◆ Task
Repeat the lines from the one with "Describe the element at coordinates (379, 968)" through the one with "legend-box is located", keeping every character unchanged.

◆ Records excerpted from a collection
——

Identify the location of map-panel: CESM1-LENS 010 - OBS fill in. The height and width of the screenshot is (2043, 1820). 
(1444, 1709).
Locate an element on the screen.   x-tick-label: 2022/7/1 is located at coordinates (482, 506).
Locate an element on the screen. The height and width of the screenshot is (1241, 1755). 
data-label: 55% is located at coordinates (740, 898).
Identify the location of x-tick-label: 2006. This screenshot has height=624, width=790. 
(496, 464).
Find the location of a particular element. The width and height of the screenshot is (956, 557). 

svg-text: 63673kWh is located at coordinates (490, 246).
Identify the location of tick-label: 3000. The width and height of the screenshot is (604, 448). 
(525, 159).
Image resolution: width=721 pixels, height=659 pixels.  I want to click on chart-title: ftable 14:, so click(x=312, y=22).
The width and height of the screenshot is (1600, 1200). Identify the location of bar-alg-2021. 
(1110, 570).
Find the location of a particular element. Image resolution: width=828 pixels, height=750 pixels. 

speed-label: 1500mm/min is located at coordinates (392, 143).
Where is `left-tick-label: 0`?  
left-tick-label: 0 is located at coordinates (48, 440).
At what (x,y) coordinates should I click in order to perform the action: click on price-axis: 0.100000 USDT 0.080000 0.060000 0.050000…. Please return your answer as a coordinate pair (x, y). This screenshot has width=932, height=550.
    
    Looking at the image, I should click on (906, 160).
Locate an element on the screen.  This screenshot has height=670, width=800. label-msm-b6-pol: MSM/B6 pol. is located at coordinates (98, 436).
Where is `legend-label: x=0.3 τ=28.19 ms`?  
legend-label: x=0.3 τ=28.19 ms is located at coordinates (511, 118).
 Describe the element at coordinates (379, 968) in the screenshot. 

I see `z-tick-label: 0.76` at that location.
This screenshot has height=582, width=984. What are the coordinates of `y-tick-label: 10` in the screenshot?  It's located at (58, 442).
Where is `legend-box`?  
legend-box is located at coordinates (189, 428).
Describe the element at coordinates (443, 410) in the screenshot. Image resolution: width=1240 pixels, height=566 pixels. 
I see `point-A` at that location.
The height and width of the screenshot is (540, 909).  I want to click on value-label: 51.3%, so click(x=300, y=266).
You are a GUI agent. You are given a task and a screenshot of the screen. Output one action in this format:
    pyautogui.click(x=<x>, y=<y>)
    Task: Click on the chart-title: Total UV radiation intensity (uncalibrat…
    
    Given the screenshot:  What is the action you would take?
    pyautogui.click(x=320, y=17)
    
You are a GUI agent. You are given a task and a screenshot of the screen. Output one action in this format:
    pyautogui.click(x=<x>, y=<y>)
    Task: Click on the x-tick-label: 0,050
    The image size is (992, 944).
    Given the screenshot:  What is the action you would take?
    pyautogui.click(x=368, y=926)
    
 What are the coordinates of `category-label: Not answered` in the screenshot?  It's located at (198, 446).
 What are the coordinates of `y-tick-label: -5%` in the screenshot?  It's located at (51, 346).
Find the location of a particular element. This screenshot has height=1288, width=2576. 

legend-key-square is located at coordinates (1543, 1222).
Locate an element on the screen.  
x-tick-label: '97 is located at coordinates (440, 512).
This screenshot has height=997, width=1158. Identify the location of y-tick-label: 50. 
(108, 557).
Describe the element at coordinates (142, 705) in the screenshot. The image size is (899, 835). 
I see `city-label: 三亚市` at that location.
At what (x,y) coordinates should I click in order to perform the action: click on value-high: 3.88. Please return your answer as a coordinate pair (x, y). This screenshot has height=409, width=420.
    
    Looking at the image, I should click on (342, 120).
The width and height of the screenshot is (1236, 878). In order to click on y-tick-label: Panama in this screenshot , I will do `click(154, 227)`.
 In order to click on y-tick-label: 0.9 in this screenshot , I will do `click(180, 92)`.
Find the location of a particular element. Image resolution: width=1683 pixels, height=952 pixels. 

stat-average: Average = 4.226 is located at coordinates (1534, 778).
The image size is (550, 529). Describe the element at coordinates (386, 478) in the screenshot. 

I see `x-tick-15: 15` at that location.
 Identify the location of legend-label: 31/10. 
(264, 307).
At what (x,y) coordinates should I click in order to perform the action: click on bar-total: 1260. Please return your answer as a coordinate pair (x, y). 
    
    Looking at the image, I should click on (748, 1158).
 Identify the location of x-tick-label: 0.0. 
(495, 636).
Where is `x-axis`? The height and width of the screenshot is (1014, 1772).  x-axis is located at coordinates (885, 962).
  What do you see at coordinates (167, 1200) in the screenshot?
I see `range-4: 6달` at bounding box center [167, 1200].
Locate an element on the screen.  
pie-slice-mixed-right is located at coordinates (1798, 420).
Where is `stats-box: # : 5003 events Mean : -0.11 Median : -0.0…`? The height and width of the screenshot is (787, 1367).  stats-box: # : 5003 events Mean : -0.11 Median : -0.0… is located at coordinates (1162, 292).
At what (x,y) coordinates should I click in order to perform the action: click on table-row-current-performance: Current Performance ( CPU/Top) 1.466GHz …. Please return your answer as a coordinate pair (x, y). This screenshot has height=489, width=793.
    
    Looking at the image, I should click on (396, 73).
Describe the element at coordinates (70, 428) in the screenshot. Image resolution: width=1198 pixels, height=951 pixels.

——

◆ Answer to this task
 Describe the element at coordinates (379, 968) in the screenshot. 

I see `z-tick-label: 0.76` at that location.
This screenshot has height=582, width=984. What are the coordinates of `y-tick-label: 10` in the screenshot?  It's located at (58, 442).
Where is `legend-box`?  
legend-box is located at coordinates (189, 428).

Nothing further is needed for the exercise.